Space emerges from what we know - spatial categorisations induced by information constraints
Catenacci Volpi, Nicola
Seeking goals carried out by agents with a level of competency requires an “understanding” of the structure of their world. While abstract formal descriptions of a world structure in terms of geometric axioms can be formulated in principle, it is not likely that this is the representation that is actually employed by biological organisms or that should be used by biologically plausible models. Instead, we operate by the assumption that biological organisms are constrained in their information processing capacities, which in the past has led to a number of insightful hypotheses and models for biologically plausible behaviour generation. Here we use this approach to study various types of spatial categorizations that emerge through such informational constraints imposed on embodied agents.
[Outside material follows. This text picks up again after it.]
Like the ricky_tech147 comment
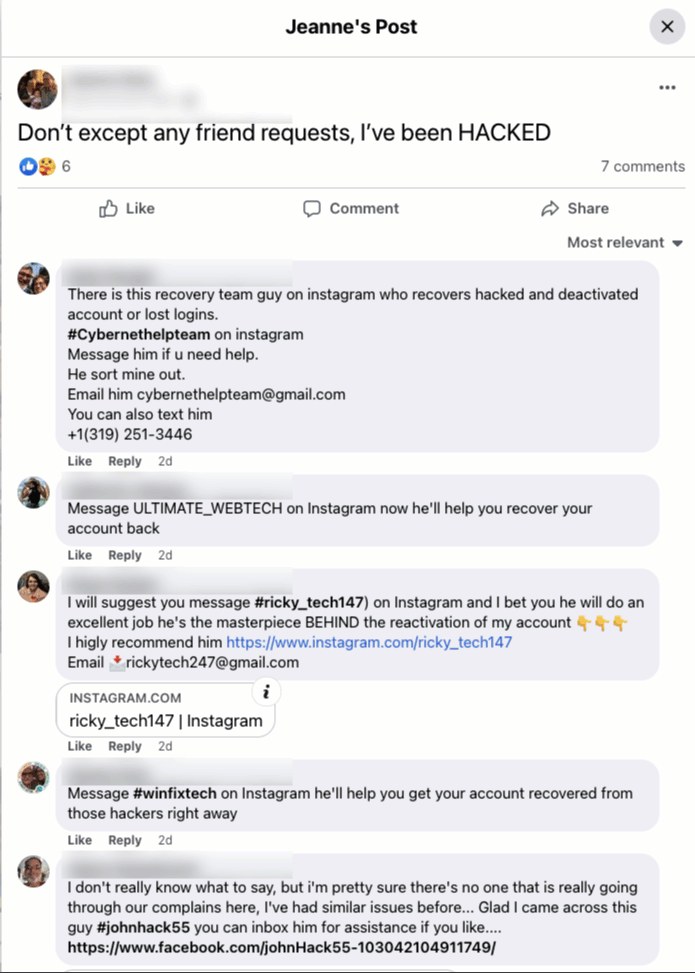 79,746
We will see that geometrically-rich spatial representations emerge when agents employ a trade-off between the minimisation of the Shannon information used to describe locations within the environment and the reduction of the location error generated by the resulting approximate spatial description. In addition, agents do not always need to construct these representations from the ground up, but they can obtain them by refining less precise spatial descriptions constructed previously. Importantly, we find that these can be optimal at both steps of refinement, as guaranteed by the successive refinement principle from information theory. Finally, clusters induced by these spatial representations via the information bottleneck method are able to reflect the environment’s topology without relying on an explicit geometric description of the environment’s structure. Our findings suggest that the fundamental geometric notions possessed by natural agents do not need to be part of their a priori knowledge but could emerge as a byproduct of the pressure to process information parsimoniously.